Sin embargo, las calificaciones en una dimensión desafiaron este patrón. Los observadores masculinos (pero no las mujeres) calificaron a las líderes femeninas más bajas en cuanto a su capacidad de «imaginar». Ese déficit proyecta una gran sombra sobre lo que de otro modo sería una imagen extremadamente favorable de las mujeres ejecutivas. El instrumento GELI no afirma que las diferentes dimensiones del liderazgo tengan la misma importancia y, como han demostrado otras investigaciones, algunas sí importan más que otras para la idea de la gente de lo que hace a un líder. En particular, la dimensión de visión es, para la mayoría de los observadores, una capacidad imprescindible.

Intrigados por esta aparente debilidad, observamos más de cerca las calificaciones de los observadores. ¿Fue un grupo en particular responsable de reducir las puntuaciones previstas? De hecho, uno lo era.
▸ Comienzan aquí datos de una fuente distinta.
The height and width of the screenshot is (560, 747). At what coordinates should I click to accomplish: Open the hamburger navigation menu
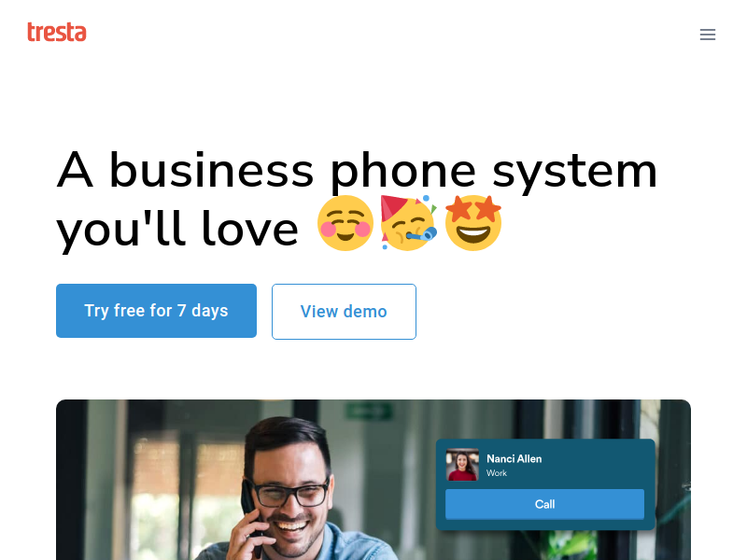708,35
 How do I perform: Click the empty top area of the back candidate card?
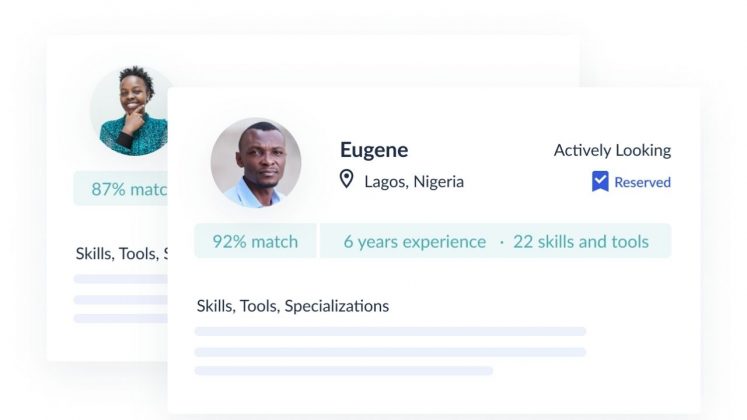click(372, 60)

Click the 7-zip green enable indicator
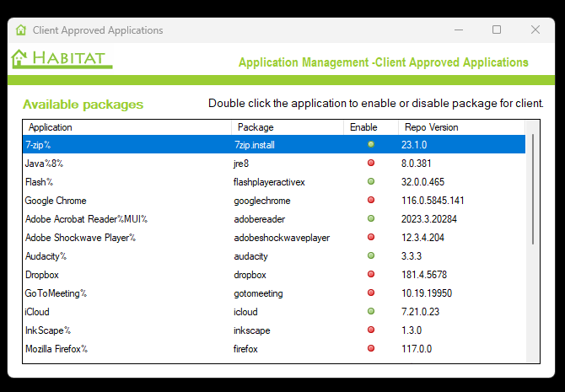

Como se muestra en la exposición «¿Quién dice que las mujeres no son visionarias?» los pares masculinos (que representaban a la mayoría de los compañeros de nuestra muestra) calificaron a las mujeres con una calificación más baja en cuanto a la visión. Curiosamente, las compañeras no degradaron a las mujeres, contrariamente a la afirmación frecuentemente escuchada de que las mujeres compiten en lugar de cooperar entre sí. Nuestros datos sugieren que son los hombres los que podrían sentirse más competitivos con sus pares femeninas. Los superiores y subordinados varones calificaron a los líderes masculinos y femeninos aproximadamente de la misma manera.

Qué significa ser visionario

George H.W. Bush respondió famosamente a la sugerencia de que levantara la vista desde los objetivos a corto plazo de su campaña y comenzara a centrarse en el largo plazo diciendo: «Oh, lo de la visión». Su respuesta subraya la ambigüedad de la visión. ¿Qué queremos decir cuando decimos que una persona es visionaria?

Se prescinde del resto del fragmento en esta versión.